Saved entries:
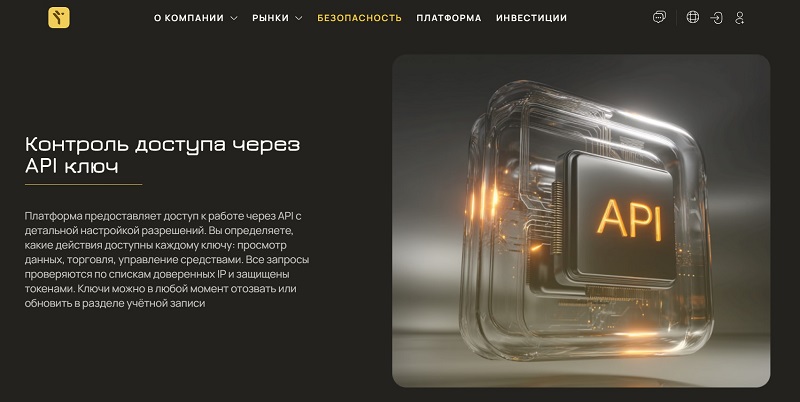Expand the О КОМПАНИИ chevron
Viewport: 800px width, 402px height.
click(x=234, y=18)
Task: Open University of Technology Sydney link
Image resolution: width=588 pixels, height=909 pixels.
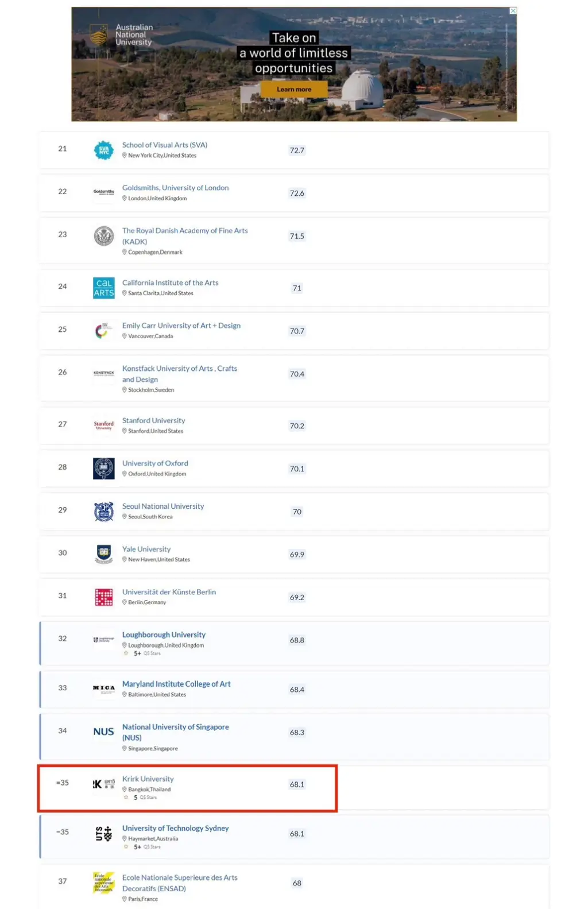Action: 175,828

- [Assignment]: Only the lines from the one containing "Task: Open University" through the last line of the entries above should be copied, exactly as they are and without the pictures.

- [Reply]:
Task: Open University of Technology Sydney link
Image resolution: width=588 pixels, height=909 pixels.
Action: 175,828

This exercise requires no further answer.